BUCKEYE, Ariz. — After waiting nearly two years, an Arizona mother is about to see a state law that bears her name go into effect.
Dubbed “Kayleigh’s Law," the statute will allow victims of dangerous crimes, including sex crimes, to petition courts for what amounts to a lifetime restraining order against their assailant.
“It just seems so obvious that victims should always have protection against the person who abused them,” said Kayleigh Kozak, a mother of five and a victims rights activist.
'It was hell'
Kayleigh’s cause is personal.
As a middle school student in Buckeye, a trusted adult in her life sexually abused her.
“He was my soccer coach, and soccer was my passion, and that’s where he really swept in,” Kayleigh said.
When Kayleigh and her family reported the abuse to the police, the community initially shunned her.
“When I showed up at the next soccer club tournament after I turned him in, the entire club was wearing shirts that said, ‘We support our coach,’” Kayleigh said. “It was hell.”
An audio recording later supported Kayleigh’s allegations, and her abuser was convicted.
'You don’t ever get to speak to me again'
As an adult wife and mother of five children, Kayleigh got a phone call in 2020 from probation officials. They notified her that her abuser was petitioning to have his probation lifted.
That would mean he would no longer be subject to court restrictions, such as being banned from contacting Kayleigh.
“It was like a bomb was dropped in my life. I can tell you exactly where I was standing when I got that phone call,” Kayleigh said.
Kayleigh learned there were no options for sex crime victims to get a lifetime injunction against their abuser. Such an injunction would provide a layer of protection, similar to an order of protection.
“You don’t get to do that. You don’t get to abuse a child and then later re-insert yourself into their life. You don’t ever get to speak to me again,” Kayleigh said.
Kayleigh partnered with Arizona State Sen. Sine Kerr, R-Buckeye, in 2021 to draft “Kayleigh’s Law,” the first of its kind in the country.
"Kayleigh’s Law provides a critical, first of its kind in the nation, true lifetime protection for victims of child sex abuse crimes as well as other crimes the permanent protection they deserve from their offenders," the senator wrote in a statement.
Victims of certain dangerous crimes and sex crimes have the option to petition the court for a lifetime injunction to prevent the offender from attempting to contact them in any form, even after their probation is lifted.
“It helps increase their sense of safety,” said Jamie Balson of Legal Services For Crime Victims In Arizona.
The law is similar to a standard order of protection because if the offender violates the order, they would get charged with interfering with a judicial proceeding.
The punishment includes up to six months in jail.
Balson is working to educate attorneys and crime victims about the law. She says it will also encourage crime victims to testify against their assailant because they would have legal protection against being harassed in the future.

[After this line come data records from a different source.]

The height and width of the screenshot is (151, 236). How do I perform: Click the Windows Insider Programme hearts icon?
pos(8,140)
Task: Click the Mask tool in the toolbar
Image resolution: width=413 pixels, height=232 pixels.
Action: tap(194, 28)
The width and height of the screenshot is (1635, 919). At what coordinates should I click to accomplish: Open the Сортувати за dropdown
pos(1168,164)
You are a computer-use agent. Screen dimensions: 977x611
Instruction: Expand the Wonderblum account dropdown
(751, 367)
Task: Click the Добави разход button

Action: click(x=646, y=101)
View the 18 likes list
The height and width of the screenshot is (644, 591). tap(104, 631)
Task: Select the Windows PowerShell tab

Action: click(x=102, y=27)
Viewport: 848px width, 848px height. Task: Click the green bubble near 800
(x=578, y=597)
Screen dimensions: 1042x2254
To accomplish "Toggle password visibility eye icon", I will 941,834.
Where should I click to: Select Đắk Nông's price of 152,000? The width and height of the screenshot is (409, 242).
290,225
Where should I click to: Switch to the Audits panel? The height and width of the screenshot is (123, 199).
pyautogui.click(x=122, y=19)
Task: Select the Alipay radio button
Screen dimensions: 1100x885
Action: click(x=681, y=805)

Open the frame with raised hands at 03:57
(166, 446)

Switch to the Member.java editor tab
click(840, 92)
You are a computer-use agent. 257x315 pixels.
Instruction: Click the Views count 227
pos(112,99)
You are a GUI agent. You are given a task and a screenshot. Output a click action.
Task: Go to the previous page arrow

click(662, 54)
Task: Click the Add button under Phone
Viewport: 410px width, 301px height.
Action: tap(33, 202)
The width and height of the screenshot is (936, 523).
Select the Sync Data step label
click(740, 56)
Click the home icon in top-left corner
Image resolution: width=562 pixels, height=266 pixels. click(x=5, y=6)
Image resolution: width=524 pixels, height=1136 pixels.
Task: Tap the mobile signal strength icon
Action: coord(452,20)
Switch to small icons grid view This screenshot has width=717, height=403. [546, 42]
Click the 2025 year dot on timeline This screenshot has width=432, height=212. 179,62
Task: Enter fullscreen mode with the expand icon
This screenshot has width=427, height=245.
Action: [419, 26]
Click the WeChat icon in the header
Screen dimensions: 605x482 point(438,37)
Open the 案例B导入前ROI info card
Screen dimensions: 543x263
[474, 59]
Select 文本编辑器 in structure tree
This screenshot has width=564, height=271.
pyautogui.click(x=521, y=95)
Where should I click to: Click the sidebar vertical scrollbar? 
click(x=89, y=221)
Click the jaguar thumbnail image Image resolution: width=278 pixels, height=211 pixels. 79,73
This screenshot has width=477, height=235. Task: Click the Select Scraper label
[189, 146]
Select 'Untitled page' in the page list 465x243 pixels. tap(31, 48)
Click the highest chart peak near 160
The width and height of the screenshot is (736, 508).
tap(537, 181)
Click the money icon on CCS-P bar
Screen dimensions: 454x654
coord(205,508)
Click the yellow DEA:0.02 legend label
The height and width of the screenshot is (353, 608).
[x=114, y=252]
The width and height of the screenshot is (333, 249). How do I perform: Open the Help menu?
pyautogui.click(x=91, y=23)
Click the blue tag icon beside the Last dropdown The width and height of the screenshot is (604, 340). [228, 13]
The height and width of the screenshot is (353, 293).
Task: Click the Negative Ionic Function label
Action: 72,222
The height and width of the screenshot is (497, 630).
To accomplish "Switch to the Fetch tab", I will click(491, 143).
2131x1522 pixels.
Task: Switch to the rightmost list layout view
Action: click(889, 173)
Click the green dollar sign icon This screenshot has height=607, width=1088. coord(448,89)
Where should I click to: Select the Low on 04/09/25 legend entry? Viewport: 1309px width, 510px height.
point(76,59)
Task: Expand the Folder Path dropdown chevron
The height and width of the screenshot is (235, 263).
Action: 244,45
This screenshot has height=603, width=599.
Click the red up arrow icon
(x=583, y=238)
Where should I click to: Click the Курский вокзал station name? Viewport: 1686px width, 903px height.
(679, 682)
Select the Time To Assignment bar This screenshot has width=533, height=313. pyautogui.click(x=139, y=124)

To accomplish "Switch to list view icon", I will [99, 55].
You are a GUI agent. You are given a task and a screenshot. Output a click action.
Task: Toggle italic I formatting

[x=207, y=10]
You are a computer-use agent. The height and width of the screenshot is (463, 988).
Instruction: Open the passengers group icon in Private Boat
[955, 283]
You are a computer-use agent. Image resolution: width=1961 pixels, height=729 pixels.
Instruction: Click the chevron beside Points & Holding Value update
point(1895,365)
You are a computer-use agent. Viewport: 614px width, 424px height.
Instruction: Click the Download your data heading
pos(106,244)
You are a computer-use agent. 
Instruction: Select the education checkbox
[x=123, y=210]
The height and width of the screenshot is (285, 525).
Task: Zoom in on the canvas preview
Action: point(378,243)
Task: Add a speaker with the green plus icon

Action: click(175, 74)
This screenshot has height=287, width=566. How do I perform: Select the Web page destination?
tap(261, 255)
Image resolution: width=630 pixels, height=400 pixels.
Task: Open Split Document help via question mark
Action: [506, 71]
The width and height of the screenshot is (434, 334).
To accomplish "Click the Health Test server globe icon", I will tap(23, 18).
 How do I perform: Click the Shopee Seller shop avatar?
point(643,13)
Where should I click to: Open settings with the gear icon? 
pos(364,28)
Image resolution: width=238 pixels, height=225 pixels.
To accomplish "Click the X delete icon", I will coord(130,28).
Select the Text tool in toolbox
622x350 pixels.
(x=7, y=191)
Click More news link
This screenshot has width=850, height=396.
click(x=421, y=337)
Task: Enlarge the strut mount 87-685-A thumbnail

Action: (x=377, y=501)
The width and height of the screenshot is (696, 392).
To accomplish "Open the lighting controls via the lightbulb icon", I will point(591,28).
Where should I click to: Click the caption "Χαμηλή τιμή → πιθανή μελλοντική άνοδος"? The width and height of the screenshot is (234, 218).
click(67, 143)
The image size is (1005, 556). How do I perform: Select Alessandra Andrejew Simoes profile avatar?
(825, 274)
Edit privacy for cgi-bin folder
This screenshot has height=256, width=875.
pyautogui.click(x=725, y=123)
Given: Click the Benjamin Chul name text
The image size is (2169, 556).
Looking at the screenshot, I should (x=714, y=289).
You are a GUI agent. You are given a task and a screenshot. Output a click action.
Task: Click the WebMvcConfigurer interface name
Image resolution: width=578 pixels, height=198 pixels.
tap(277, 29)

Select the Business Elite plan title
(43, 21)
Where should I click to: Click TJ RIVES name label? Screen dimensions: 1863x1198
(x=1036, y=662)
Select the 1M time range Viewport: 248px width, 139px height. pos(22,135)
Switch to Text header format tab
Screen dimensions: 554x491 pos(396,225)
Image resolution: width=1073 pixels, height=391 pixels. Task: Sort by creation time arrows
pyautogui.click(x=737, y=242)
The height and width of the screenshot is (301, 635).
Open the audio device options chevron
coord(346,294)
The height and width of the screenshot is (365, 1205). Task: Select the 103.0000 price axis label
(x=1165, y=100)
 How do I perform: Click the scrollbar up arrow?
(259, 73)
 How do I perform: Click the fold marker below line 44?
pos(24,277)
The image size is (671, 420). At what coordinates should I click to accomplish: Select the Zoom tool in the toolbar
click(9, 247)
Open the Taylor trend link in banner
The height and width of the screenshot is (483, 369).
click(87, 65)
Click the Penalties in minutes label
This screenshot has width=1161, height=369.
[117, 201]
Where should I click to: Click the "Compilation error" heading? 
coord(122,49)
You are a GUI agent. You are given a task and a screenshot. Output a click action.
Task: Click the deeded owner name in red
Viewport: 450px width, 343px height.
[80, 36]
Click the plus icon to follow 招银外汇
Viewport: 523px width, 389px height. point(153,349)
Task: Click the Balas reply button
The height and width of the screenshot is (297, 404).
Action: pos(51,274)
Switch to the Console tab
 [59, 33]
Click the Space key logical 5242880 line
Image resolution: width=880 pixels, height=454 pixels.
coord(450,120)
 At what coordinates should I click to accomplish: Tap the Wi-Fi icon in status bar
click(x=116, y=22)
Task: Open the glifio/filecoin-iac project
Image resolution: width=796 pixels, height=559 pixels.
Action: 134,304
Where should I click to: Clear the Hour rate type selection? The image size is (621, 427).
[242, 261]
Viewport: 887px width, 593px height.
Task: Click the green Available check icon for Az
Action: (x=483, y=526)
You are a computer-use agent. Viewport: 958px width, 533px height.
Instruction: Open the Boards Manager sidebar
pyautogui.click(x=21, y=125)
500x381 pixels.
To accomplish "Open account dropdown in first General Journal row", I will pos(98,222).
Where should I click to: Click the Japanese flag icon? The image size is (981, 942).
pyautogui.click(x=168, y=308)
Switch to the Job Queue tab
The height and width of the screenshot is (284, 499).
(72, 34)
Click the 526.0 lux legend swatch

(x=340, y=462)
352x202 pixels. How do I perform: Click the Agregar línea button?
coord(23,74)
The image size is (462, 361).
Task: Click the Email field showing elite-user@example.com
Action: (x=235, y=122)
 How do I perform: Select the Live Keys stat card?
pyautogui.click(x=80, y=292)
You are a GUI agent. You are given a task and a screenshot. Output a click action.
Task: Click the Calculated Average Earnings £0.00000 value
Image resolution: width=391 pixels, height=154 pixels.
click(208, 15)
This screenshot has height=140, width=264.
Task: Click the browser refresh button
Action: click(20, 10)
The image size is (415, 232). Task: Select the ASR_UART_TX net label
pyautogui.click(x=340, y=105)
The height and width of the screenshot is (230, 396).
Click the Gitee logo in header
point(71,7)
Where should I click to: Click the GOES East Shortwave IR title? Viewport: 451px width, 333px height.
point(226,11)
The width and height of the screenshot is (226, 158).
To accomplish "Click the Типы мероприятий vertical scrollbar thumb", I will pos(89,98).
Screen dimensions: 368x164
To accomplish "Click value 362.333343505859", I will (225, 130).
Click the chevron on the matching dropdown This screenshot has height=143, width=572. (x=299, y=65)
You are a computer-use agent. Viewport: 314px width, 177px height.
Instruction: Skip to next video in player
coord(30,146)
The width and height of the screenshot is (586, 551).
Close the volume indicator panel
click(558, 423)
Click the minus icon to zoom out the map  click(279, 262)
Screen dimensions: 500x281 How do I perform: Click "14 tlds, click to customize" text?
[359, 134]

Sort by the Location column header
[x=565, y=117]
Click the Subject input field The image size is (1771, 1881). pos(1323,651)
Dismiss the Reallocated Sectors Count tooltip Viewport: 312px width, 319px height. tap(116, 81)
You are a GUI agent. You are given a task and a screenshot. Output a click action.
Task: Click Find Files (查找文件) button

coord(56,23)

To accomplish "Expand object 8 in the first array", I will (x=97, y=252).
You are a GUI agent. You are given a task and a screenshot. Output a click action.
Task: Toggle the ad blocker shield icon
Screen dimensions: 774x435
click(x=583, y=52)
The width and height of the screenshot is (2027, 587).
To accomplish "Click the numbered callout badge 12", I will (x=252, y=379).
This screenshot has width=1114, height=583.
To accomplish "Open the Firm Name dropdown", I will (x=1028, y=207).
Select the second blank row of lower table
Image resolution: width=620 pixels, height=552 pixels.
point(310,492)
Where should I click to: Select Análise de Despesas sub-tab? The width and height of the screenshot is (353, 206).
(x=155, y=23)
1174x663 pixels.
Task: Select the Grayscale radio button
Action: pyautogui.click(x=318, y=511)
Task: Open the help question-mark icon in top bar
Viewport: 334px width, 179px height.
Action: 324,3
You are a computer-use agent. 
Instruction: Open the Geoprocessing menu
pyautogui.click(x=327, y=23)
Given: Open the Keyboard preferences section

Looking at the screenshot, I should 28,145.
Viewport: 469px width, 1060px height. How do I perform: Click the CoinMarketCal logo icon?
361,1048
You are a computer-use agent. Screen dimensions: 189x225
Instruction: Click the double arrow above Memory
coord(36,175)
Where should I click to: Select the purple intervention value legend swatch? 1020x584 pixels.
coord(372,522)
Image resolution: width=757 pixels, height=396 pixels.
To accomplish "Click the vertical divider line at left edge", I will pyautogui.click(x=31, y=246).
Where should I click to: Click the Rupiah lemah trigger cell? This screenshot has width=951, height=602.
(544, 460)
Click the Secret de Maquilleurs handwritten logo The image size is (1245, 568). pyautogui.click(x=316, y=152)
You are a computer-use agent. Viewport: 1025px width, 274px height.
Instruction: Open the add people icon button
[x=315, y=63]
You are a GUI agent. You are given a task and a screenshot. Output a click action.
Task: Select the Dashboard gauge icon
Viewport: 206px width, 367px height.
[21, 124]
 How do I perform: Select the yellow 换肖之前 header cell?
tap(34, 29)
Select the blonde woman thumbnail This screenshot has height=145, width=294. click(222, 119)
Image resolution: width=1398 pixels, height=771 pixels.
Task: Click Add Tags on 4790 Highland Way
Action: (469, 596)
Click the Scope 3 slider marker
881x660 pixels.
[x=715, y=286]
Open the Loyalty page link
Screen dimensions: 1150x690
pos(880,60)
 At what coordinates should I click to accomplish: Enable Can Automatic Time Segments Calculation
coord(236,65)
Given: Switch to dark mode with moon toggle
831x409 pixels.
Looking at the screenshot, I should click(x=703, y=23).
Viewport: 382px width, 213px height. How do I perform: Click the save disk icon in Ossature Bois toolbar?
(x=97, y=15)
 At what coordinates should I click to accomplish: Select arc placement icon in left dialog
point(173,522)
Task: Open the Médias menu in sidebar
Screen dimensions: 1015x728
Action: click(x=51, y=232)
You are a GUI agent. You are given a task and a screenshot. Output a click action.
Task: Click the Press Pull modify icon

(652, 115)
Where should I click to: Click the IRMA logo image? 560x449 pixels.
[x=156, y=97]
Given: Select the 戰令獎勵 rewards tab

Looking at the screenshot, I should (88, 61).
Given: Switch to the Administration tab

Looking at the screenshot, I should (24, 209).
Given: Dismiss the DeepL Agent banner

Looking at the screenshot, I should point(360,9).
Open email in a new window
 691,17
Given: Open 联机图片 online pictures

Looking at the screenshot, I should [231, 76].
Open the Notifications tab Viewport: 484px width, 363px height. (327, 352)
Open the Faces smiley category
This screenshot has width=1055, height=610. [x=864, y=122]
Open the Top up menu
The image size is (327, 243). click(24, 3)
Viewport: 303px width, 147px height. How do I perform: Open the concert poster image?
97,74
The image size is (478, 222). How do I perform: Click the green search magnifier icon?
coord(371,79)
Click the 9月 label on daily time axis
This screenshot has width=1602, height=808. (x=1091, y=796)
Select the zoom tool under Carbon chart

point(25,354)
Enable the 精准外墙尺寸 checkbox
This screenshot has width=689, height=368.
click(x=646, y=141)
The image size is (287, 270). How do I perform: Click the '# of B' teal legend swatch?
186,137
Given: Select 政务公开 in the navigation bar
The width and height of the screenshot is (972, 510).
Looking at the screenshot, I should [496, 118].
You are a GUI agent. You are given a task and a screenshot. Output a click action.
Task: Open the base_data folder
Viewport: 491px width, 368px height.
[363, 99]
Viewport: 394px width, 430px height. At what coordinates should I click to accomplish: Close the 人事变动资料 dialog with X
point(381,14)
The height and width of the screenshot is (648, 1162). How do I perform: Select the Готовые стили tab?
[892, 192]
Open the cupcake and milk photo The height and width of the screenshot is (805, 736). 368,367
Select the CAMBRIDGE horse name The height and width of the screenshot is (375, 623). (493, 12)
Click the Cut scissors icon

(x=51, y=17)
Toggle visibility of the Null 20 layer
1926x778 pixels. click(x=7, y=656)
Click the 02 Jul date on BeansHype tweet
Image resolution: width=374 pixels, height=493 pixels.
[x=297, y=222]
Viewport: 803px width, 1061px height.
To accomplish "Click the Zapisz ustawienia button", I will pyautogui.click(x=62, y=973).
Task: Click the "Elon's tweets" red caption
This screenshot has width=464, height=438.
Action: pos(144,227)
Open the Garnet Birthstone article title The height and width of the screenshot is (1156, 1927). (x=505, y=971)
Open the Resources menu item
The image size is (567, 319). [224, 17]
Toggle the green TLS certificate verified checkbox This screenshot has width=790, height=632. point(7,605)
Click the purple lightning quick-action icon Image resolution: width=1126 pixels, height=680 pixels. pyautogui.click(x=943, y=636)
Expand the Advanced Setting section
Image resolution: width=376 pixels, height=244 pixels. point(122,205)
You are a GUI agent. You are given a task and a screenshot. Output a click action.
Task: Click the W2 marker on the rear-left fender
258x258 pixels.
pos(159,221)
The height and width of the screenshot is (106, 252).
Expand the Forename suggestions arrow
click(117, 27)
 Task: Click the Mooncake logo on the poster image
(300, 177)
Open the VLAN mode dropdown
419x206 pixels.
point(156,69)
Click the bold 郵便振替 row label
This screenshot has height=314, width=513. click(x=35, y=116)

“A lot of victims hesitate to come forward and tell what happened for fear of retribution,” Balson said.
The law takes effect on Sept. 24. Victims can utilize it for retroactive cases or current cases.
Another benefit of the law is it will not require crime victims to make appeals to a court in the future to fight a probation termination.
“It prevents re-victimization and trauma,” Kayleigh said. “By having this in place, I don’t have to have this lingering over my head years down the road.”
Campaigning to pass the law in other states
Kayleigh traveled to Wisconsin to testify to the state legislature, prompting a similar law to pass there in April.
“It’s wonderful, but two states is not enough. There is an entire nation to protect and I will fight for victims everywhere,” Kayleigh said.
Later this month, Kayleigh will finally be able to petition the court for the lifetime injunction that she’s been fighting for.
“Victims endure so much. And to have that hanging over you, no way that should be allowed,” Kayleigh said.
The courts are working to make the process easy for victims to be able to request the injunctions, Balson said.